■ Task instructions ■
Please repeat, from the entries that follow, the lines from the one containing "[ВКонтакте] (913, 357)" through the one containing "丝瓜视频污版下载配件 (93, 1544)" exactly, adding nothing.
** Opening Records to process block **
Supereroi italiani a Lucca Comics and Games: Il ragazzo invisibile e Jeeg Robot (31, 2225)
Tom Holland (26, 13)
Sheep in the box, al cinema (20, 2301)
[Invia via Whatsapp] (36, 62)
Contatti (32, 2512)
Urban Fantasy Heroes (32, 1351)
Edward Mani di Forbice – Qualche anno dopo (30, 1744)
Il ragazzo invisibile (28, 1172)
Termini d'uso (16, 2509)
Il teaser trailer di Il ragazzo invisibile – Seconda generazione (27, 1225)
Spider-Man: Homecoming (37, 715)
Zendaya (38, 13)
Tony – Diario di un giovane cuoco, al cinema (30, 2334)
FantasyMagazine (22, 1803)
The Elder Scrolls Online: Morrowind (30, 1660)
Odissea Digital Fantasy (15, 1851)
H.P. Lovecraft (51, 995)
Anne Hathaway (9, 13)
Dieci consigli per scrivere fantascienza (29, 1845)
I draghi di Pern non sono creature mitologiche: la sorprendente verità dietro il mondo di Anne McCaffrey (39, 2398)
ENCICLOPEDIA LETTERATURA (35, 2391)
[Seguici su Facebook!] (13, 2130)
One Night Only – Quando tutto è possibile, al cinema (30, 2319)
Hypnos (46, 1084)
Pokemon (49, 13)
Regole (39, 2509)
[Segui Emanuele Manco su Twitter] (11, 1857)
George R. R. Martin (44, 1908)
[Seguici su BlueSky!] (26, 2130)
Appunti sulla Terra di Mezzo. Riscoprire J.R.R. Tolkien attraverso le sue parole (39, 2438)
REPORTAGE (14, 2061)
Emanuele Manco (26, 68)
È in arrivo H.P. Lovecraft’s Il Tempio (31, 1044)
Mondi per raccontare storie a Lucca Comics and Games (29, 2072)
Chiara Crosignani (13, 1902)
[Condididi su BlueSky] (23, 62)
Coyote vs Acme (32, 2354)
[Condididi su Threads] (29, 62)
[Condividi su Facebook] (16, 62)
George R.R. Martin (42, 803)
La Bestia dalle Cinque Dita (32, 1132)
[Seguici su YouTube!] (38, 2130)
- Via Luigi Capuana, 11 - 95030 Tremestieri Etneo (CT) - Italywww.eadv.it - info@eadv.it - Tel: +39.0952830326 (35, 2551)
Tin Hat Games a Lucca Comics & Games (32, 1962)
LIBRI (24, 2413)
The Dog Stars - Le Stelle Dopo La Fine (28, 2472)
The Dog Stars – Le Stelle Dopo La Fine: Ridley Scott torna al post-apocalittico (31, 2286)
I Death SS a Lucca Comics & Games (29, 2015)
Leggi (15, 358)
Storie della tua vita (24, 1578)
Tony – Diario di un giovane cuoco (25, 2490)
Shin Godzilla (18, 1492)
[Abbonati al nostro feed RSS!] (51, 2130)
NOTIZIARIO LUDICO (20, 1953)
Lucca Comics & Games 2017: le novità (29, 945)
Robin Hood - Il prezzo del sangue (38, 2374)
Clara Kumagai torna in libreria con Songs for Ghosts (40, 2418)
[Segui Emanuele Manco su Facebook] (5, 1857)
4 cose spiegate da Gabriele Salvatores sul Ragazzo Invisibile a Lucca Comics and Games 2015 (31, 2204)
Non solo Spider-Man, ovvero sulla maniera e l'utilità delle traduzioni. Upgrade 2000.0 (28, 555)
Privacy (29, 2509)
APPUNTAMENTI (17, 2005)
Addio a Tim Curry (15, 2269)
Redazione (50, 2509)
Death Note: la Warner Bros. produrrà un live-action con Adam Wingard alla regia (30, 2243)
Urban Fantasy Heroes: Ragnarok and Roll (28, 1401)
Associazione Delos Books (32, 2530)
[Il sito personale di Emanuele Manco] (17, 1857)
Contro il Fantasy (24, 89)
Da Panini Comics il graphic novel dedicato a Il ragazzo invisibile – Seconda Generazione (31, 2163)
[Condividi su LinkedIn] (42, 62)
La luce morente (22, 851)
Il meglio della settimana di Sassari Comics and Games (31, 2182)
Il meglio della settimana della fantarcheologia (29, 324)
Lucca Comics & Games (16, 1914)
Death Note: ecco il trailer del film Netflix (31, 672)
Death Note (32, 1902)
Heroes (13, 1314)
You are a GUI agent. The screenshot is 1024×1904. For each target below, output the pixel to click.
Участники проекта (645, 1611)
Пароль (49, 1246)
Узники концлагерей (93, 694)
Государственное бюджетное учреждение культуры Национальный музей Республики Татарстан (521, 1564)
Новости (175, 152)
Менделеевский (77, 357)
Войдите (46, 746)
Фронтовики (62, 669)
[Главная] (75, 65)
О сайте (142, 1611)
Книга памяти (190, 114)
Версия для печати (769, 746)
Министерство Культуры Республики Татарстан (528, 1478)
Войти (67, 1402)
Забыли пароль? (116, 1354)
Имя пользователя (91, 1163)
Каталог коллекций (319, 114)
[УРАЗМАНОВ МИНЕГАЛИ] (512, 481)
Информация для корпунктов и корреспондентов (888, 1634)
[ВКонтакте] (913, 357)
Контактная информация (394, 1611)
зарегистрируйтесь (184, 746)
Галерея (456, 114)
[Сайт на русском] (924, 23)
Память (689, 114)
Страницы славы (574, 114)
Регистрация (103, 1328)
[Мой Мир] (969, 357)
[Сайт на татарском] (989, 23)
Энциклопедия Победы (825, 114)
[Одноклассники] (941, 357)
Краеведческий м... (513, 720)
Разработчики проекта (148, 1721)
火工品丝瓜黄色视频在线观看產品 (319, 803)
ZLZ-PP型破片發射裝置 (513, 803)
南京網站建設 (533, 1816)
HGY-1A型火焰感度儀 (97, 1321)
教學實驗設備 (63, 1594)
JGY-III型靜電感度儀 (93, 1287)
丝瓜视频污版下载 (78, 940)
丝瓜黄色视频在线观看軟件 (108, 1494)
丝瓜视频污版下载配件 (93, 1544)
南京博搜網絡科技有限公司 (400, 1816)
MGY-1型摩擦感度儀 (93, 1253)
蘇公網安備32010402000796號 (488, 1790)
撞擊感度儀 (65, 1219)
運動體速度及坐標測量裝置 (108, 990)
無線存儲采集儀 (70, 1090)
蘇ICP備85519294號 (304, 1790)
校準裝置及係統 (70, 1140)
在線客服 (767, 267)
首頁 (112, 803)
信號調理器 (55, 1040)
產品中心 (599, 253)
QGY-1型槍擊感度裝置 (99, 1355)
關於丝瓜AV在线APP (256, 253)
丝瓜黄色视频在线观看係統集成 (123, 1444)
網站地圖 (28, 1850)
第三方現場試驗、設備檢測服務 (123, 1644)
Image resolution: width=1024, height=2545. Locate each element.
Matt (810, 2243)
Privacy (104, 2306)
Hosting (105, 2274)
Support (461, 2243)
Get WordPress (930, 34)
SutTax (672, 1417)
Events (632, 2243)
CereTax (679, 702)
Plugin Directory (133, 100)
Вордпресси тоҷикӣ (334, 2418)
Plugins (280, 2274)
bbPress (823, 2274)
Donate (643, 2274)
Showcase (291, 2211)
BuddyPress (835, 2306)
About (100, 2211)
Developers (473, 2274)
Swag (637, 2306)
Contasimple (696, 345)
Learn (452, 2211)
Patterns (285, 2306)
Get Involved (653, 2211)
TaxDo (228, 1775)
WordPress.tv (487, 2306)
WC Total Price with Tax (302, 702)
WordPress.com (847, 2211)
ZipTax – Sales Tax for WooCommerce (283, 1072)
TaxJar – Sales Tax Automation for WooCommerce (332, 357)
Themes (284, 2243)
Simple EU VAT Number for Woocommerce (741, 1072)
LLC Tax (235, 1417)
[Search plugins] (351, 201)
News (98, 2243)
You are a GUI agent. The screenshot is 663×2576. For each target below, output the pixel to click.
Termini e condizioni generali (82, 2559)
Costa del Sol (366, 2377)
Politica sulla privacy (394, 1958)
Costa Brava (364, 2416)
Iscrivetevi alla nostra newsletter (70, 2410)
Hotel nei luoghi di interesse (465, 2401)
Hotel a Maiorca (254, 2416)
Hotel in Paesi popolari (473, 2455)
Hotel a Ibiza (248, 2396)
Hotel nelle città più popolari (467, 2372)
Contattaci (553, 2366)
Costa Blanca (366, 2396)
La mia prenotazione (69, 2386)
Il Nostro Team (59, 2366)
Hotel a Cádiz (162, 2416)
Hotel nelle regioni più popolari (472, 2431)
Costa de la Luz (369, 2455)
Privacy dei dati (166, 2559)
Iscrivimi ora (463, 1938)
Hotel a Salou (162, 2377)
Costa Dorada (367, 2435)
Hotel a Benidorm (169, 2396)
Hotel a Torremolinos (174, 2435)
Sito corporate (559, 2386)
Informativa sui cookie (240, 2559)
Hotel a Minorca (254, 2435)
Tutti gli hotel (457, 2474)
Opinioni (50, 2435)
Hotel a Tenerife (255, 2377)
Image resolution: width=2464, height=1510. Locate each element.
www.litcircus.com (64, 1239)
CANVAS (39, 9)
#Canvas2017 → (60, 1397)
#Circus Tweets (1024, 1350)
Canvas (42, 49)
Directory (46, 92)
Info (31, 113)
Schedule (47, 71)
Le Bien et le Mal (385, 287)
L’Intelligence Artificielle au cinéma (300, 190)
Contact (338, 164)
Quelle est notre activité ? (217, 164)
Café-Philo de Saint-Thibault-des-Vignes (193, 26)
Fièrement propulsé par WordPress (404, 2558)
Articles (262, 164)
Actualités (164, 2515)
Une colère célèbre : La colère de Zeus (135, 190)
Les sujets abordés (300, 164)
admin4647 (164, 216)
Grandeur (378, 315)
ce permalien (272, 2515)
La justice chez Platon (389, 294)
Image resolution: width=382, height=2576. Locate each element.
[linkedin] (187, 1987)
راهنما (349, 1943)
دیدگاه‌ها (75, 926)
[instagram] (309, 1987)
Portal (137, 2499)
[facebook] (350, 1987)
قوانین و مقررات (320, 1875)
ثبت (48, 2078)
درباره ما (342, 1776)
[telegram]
** Closing Records to process block **
■ Response box ■
[ВКонтакте] (913, 357)
Контактная информация (394, 1611)
зарегистрируйтесь (184, 746)
Галерея (456, 114)
[Сайт на русском] (924, 23)
Память (689, 114)
Страницы славы (574, 114)
Регистрация (103, 1328)
[Мой Мир] (969, 357)
[Сайт на татарском] (989, 23)
Энциклопедия Победы (825, 114)
[Одноклассники] (941, 357)
Краеведческий м... (513, 720)
Разработчики проекта (148, 1721)
火工品丝瓜黄色视频在线观看產品 (319, 803)
ZLZ-PP型破片發射裝置 (513, 803)
南京網站建設 (533, 1816)
HGY-1A型火焰感度儀 (97, 1321)
教學實驗設備 (63, 1594)
JGY-III型靜電感度儀 (93, 1287)
丝瓜视频污版下载 (78, 940)
丝瓜黄色视频在线观看軟件 (108, 1494)
丝瓜视频污版下载配件 (93, 1544)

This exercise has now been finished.